Advertisement

Loving How to Get Away with Murder Means Accepting Its Flaws

How bad can an exciting, ambitious show get before it becomes a lost cause?

Last night's episode of How to Get Away with Murder was, by most counts, a mess. (Obviously, spoilers from here on out.) There were high points—chief among them a very sexy scene featuring breakout gay character Connor (Jack Falahee)—but the case of the week was totally disconnected from the main story. We're being asked to care about murder suspect Rebecca (Katie Findlay) despite her speaking about 10 lines in the series so far. And the performances from everyone besides our lead, Viola Davis (as Annalise Keating), are all working at different pitches. The show doesn't feel cohesive yet, and since the plot is season-three-Scandal levels of crazy, it looks like it could derail any second now.

But then, in the final five minutes of the show, Murder came roaring back. After discovering disturbing pictures on murder victim Lila Stangard's phone, Annalise sits in front of her mirror and removes her wig. Then her false eyelashes. Then her makeup. Then her husband walks in, and she asks him a question in nine simple words: "Why is your penis on a dead girl's phone?"

It was a magnificent ending to a terrible episode. Twitter freaked out about those final words, and understandably so. It was a shocking line in the Scandal mold. But the scene right before it—Annalise stripping her face of every layer but the base—wasn't just shocking. It was breathtaking, courageous, raw, intense, beautiful, and honest.

For Davis, who mere weeks ago was called "less classically beautiful" in the pages of our Paper of Record, it was a scene free of vanity. Imagine any of Davis' peers in the contemporary drama landscape—Claire Danes, Julianna Margulies, Kerry Washington, Lizzy Caplan—not just appearing without makeup, but actually removing that makeup herself, completely free of vanity. To watch a dark-skinned black woman—one currently headlining network TV's number-one new show—remove her wig and show her natural hair was nothing short of historic. (It's also something near and dear to Davis' heart, as she also debuted her natural hair at the Oscars two years ago.)

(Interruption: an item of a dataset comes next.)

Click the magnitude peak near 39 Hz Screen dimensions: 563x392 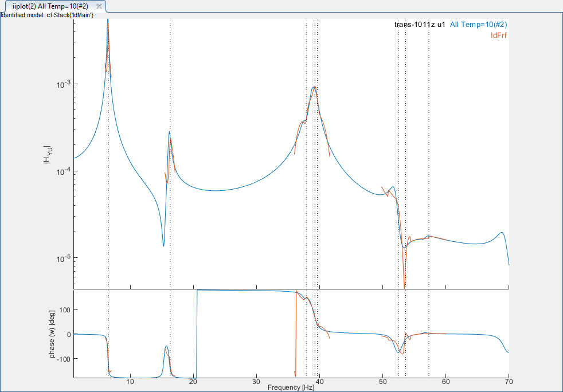pyautogui.click(x=314, y=87)
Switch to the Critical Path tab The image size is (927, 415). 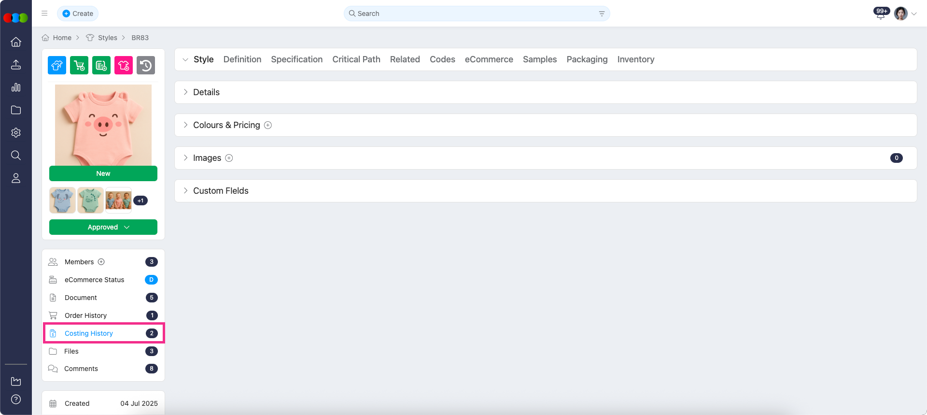point(356,59)
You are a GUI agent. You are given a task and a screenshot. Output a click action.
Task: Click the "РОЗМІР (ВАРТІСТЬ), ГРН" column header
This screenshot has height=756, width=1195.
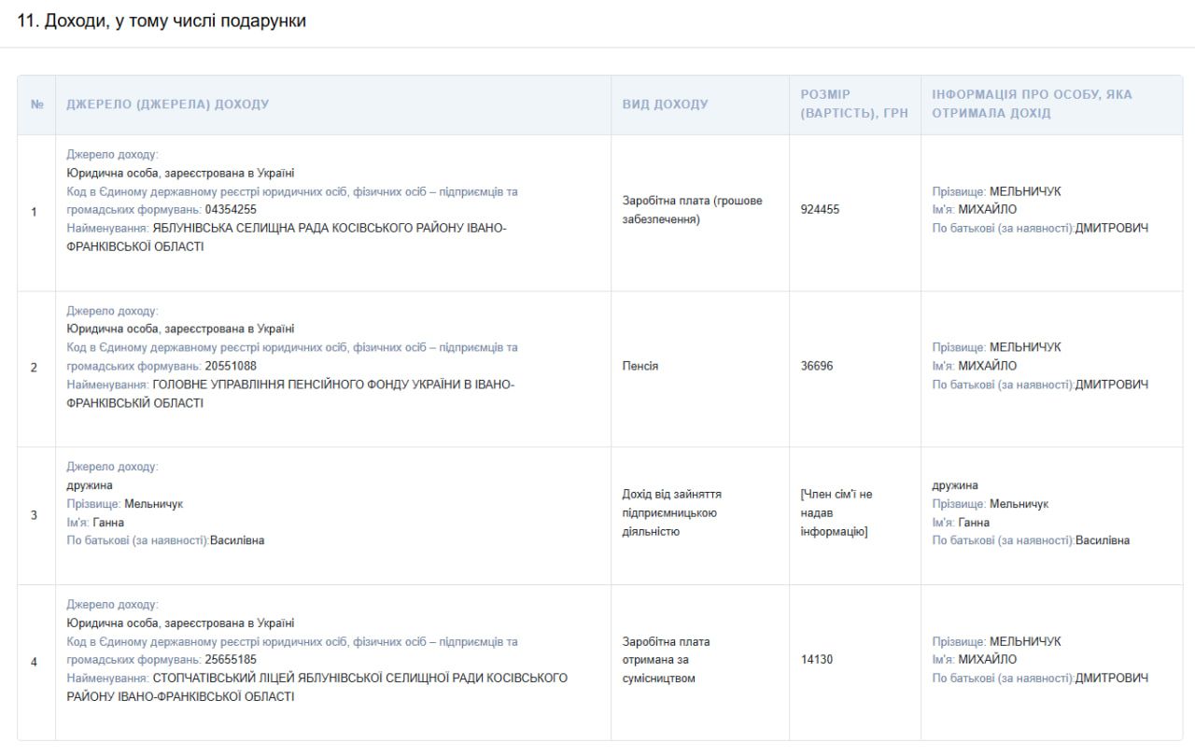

In a television climate that rewards the glamorous and striking, it was an astonishing scene. It also seemed highly unrelated to everything else that had just happened on How to Get Away with Murder. Such an understated moment felt directly at odds with the histrionics surrounding it. But with that scene, Murder earned my loyalty for the rest of the season. The show may not be perfect, but it just did something I've never seen on mainstream broadcast TV before. And that makes it worth watching.

Television is a repetitive medium. One drama with a female lead and a one-word title does well (Revenge), leading to others (Scandal, Betrayal). An acerbic jerk who is great at his job (House) spawns imitators (Lie to Me, Nurse Jackie). One singing competition (American Idol)? Why not three (The Voice, The X Factor)? That's why when something truly original comes along, it can be hard to let go—even if the execution isn't quite there. The greatest example of this for me personally is Smash. It was never a good show, but it was about people in the theater world putting on a musical—name another broadcast show doing the same thing.

Obviously, being different is not an absolute good. Studio 60 on the Sunset Strip was certainly unique as a dramedy full of whiny characters who thought their work as sketch comedy writers was going to save the world. It also happened to be terrible, from premise to execution (in a way, though, I credit creator Aaron Sorkin and NBC for trying it out). Smash, on the other hand, retained a loyal following because of its premise, even though the execution was regularly disheartening.


Related Story

TV's Renaissance for Strong Women Is Happening in a Surprising Place


Smash and Murder aren't the only shows that transcend their worst moments. FX's American Horror Story can often be wild and seemingly aimless, but it paints in bold and brash colors. When you watch Jessica Lange singing David Bowie's "Life on Mars" in a season all about a freak show, you know Ryan Murphy's doing something right amidst all the insanity. Jane the Virgin isn't the first telenovela adaptation in America (R.I.P. Ugly Betty), but with guest stars like Paulina Rubio and Juanes, it's allowing for more connection to its Latin roots than others. Faking It had an uncomfortable premise—girls faking being lesbians to get popular—but the show got a chance to grow out of that. Lo and behold, it's now exploring some really intriguing, untidy details about being a teenager.

There will always be cop shows, lawyer shows, doctor shows, gritty cable dramas, ensemble comedies about hot friends in a major metropolitan area, etc. The successes of previous shows in those molds guarantees audiences will continue to see imitators. But as pop culture continues to divide and becomes more and more micro, it's to networks' benefit to diversify their programming. ABC is in good shape there: With Murder, the network's got a subversive, morally ambiguous show with a phenomenally talented black actress unafraid of going to a dark place at its core. And the show's a hit. If viewers stick with it, and it's allowed to be truly itself, that will be worth lauding—even if the individual moments don't always work.